Henry Singleton’s Teledyne Return Metric

I’m finishing Distant Force: A Memoir of the Teledyne Corporation and the Man Who Created It. The book details Teledyne’s rise from inception to conglomerate with billions in revenue and hundreds of operating companies. This book interested me because I was curious to learn the specifics of how Henry Singleton developed and executed his capital allocation strategy—the same strategy Warren Buffett likely borrowed from to build Berkshire Hathaway.

The book details how Teledyne managed its sprawling operations and evaluated the performance of each operating company. I assumed that Singleton used free cash flow or something similar to measure each operating company’s financial performance. I was wrong. Singleton created his own metric, the Teledyne return, which measured profitability and net cash flow in a single number.

The Teledyne return was an average of net cash flow and profit. The book gives the following example:

  • Reported profit: $1,000,000
  • Reported cash flow: $500,000
  • Teledyne return: $750,000 = ($1,000,000 + $500,000)/2

The company’s thinking was this: Your profit was $1,000,000, but you received only $500,000 in cash. We’ll credit you fully for profits booked and received as cash. We’ll give you credit for some of the profit booked but not yet collected.

This single metric forced company presidents to focus on profit and cash flow simultaneously. It also allowed Teledyne corporate to standardize its comparison of operating company results.
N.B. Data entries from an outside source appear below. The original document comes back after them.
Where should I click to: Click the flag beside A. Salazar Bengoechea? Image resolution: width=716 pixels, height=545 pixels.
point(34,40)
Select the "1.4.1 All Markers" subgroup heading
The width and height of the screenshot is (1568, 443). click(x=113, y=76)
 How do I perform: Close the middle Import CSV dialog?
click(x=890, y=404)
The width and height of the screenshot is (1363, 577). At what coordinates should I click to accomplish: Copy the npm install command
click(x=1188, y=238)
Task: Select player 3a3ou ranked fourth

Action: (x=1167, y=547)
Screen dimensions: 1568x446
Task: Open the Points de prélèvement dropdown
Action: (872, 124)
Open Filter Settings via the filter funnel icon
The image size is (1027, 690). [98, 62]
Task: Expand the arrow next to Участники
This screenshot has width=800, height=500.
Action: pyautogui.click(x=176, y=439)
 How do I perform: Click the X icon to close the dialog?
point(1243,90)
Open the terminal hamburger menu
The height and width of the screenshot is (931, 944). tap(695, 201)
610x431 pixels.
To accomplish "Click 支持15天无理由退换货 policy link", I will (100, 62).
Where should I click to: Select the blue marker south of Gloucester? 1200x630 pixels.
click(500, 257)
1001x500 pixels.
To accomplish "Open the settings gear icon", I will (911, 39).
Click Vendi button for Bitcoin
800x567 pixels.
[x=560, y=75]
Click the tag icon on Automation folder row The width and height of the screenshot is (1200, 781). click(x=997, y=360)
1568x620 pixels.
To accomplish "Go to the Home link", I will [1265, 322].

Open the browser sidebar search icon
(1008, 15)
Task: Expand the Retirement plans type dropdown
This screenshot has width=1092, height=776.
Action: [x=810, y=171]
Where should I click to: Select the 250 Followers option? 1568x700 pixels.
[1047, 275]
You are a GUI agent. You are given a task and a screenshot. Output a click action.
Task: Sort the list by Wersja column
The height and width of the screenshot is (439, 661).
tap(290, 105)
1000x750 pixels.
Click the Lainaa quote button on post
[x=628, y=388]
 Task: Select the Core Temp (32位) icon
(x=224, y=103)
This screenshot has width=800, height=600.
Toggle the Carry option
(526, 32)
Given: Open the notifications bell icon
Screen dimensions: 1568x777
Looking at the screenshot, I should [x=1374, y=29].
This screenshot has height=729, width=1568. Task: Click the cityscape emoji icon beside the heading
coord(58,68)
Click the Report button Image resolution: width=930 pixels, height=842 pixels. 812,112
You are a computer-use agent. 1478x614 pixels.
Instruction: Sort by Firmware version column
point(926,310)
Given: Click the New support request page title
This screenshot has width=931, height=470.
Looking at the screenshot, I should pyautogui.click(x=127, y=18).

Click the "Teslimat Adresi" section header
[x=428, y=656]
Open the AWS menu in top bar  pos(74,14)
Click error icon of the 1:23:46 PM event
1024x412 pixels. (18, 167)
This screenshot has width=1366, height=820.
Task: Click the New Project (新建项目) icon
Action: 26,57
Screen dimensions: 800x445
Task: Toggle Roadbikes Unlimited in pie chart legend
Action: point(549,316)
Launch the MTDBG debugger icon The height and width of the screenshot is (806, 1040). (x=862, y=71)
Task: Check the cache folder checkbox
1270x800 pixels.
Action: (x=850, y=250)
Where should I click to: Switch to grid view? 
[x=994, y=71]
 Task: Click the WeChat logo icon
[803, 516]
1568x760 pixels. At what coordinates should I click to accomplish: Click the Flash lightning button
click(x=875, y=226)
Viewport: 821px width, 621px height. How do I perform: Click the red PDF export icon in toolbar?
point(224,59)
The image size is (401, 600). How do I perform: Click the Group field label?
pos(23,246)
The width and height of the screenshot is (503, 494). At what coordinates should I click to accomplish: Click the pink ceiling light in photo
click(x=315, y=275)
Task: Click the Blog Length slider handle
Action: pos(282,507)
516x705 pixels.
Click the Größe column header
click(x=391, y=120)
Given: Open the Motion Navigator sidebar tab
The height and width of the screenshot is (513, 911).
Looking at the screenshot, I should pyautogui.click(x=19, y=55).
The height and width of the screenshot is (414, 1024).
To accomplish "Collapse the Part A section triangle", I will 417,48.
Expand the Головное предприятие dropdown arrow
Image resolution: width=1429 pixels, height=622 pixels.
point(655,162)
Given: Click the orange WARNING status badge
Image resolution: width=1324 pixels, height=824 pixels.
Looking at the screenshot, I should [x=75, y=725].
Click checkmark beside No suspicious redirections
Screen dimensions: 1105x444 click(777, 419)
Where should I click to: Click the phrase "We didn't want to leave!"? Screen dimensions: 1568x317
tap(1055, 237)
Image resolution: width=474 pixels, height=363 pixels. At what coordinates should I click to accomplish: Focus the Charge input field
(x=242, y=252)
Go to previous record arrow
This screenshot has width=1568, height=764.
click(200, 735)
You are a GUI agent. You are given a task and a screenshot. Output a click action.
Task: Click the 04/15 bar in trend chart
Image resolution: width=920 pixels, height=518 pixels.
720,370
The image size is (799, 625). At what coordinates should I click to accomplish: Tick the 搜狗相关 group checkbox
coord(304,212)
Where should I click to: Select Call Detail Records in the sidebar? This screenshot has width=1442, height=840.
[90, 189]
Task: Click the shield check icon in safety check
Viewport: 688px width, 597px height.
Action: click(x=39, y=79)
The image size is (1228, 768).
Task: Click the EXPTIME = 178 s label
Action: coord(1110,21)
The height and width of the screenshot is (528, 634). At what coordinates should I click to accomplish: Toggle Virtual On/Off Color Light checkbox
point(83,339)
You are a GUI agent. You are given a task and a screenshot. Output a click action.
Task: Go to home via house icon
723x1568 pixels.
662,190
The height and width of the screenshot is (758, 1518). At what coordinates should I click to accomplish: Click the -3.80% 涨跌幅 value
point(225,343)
I’ve seen profits or cash flow used to evaluate financial performance, but I never thought a singular focus on either made sense. When I ran my company, I kept a close eye on free cash flow and net income. By looking at both, I was ensuring that we were generating profitable revenue and that we collected revenue faster than we had to pay our expenses.

Singleton’s Teledyne return is a creative way to force managers to focus on what matters most. For entrepreneurs it’s a financial metric worth considering if it makes sense for their specific business.